# DOCUMENT PASSAGE
These are useful for inspecting intermediate representations or debugging the compiler itself:

FlagDescription
--dump-tokensPrint the lexer token stream
--dump-astPrint the parsed abstract syntax tree
--dump-hirPrint the high-level intermediate representation
--dump-mirPrint the mid-level IR (control flow graph)
--stop-after PHASEStop compilation after a phase: parse, hir, typecheck, or mir
r65c game.r65 --dump-ast          # Print the parsed AST
r65c game.r65 --dump-hir # Print the high-level IR
r65c game.r65 --dump-mir # Print the mid-level IR (CFG)
r65c game.r65 --stop-after parse # Stop after parsing

Optimization levels in detail

The compiler applies optimizations in two phases: MIR-level passes that operate on the intermediate representation (control flow graph), and assembly-level peephole passes that clean up the final instruction stream. Both phases are skipped entirely at -O0.

-O0 — No optimization

All MIR and peephole optimization passes are disabled. The compiler emits straightforward code directly from the IR with no transformations. Analysis passes that affect correctness (parameter promotion, far pointer strategy, loop register promotion) still run.

Use -O0 during early development when you want the fastest compile times and the most predictable mapping between source and assembly. The output will be larger and slower but easier to read and debug.

-O1 — Standard optimization (default)

Enables all MIR-level and assembly-level passes. This is the recommended level for all normal development and release builds.

MIR-level passes

Dead function elimination removes functions that are never called. Entry points, interrupt handlers, and functions reachable through trait dispatch are preserved. After inlining (see below), this pass runs a second time to clean up functions that were fully inlined into their callers.

Dead code elimination uses liveness analysis to remove unreachable basic blocks and instructions that write to values never read.

Far-to-near call optimization converts far fn calls (JSL/RTL, 4 bytes, 8 cycles) to near calls (JSR/RTS, 3 bytes, 6 cycles) when the caller and callee are in the same bank, the function address is never taken, and the function is not an interrupt handler. Saves 1 byte and 2 cycles per call site.

Function inlining at -O1 only inlines functions explicitly marked with #[inline] or #[inline(always)], and only if they have fewer than 30 MIR instructions. Functions are never inlined if they are recursive, far, interrupt handlers, entry points, or contain inline assembly (asm!()). Functions marked #[inline(never)] are always respected.

Assembly-level peephole passes

The peephole optimizer runs iteratively until no further changes are made. Each iteration applies the following transformations:

Instruction folding — Replaces multi-instruction sequences with single instructions:

  • LDA addr; CLC; ADC #1; STA addrINC addr
  • LDA addr; SEC; SBC #1; STA addrDEC addr
  • CLC; ADC #1INC A (when carry is dead after)
  • SEC; SBC #1DEC A (when carry is dead after)
  • LDA #$00; STA addrSTZ addr (removes the LDA when A is dead after)

# WRITTEN EXERCISE A
From the compiler documentation, write out the passage starting at "Dead function elimination" and ending at "into their callers.".
# WRITTEN EXERCISE B
According to the compiler documentation, what analysis does dead code elimination use to remove unreachable basic blocks and unused writes?
# WRITTEN EXERCISE C
Proceed with the compiler documentation from the point where it stops.

# A block of data

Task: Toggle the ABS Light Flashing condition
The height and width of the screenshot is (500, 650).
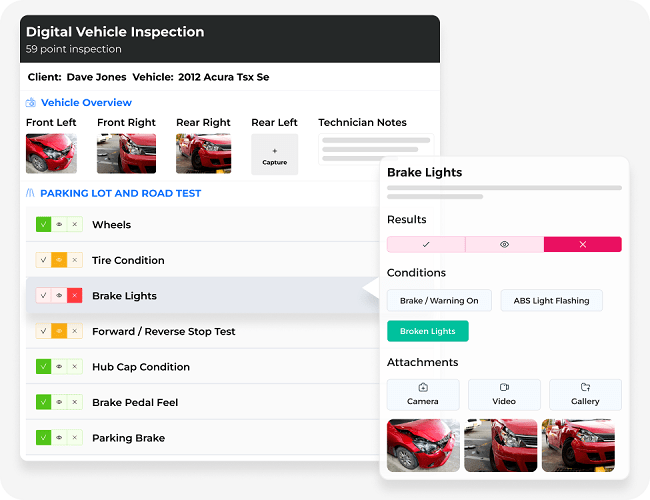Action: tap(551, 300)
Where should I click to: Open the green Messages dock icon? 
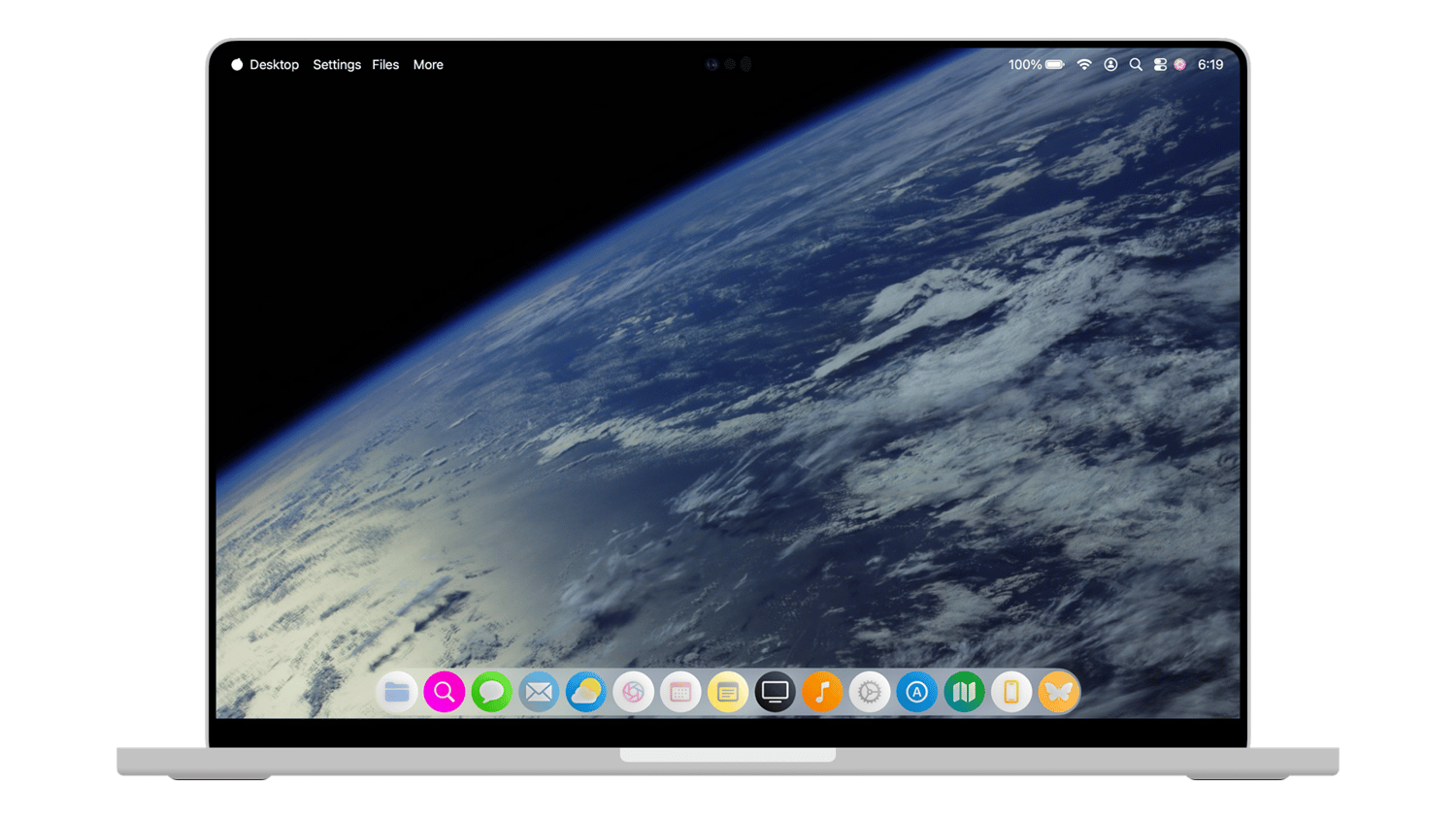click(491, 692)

* * *

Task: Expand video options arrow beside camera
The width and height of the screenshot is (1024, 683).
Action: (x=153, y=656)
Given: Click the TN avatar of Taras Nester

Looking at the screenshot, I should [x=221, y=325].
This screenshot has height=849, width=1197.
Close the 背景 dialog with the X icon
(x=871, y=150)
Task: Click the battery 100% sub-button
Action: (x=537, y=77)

# TASK RESPONSE A
Dead function elimination removes functions that are never called. Entry points, interrupt handlers, and functions reachable through trait dispatch are preserved. After inlining (see below), this pass runs a second time to clean up functions that were fully inlined into their callers.

# TASK RESPONSE B
Liveness analysis.

# TASK RESPONSE C
Redundant load elimination — Tracks the known value in A across instructions. Eliminates loads when A already holds the required value. Immediate loads survive hardware stores; the tracker is cleared at labels, branches, and mode changes.

Dead store elimination — Removes stores to locations that are overwritten before being read.

Redundant transfer elimination — Removes unnecessary TAX, TAY, TXA, TYA when the destination already holds the value.

Redundant stack operation elimination — Removes PHA; PLA, PHX; PLX, PHY; PLY pairs that push and immediately pop.

Mode switch elimination — Two sub-passes:

  • Removes duplicate SEP/REP instructions when the mode is already set.
  • Cross-block mode tracking: eliminates SEP/REP at label targets where all predecessor paths already agree on the mode. Preserves .ACCU directives for WLA-DX's linear mode tracking.

Branch optimization — Several sub-passes:

  • Eliminates branches to the immediately following label.
  • Threads branches through intermediate jumps to their final target.
  • Simplifies nested branch-over-branch patterns.
  • Replaces branches to a label whose only instruction is a return (RTS/RTL/RTI) with the return directly.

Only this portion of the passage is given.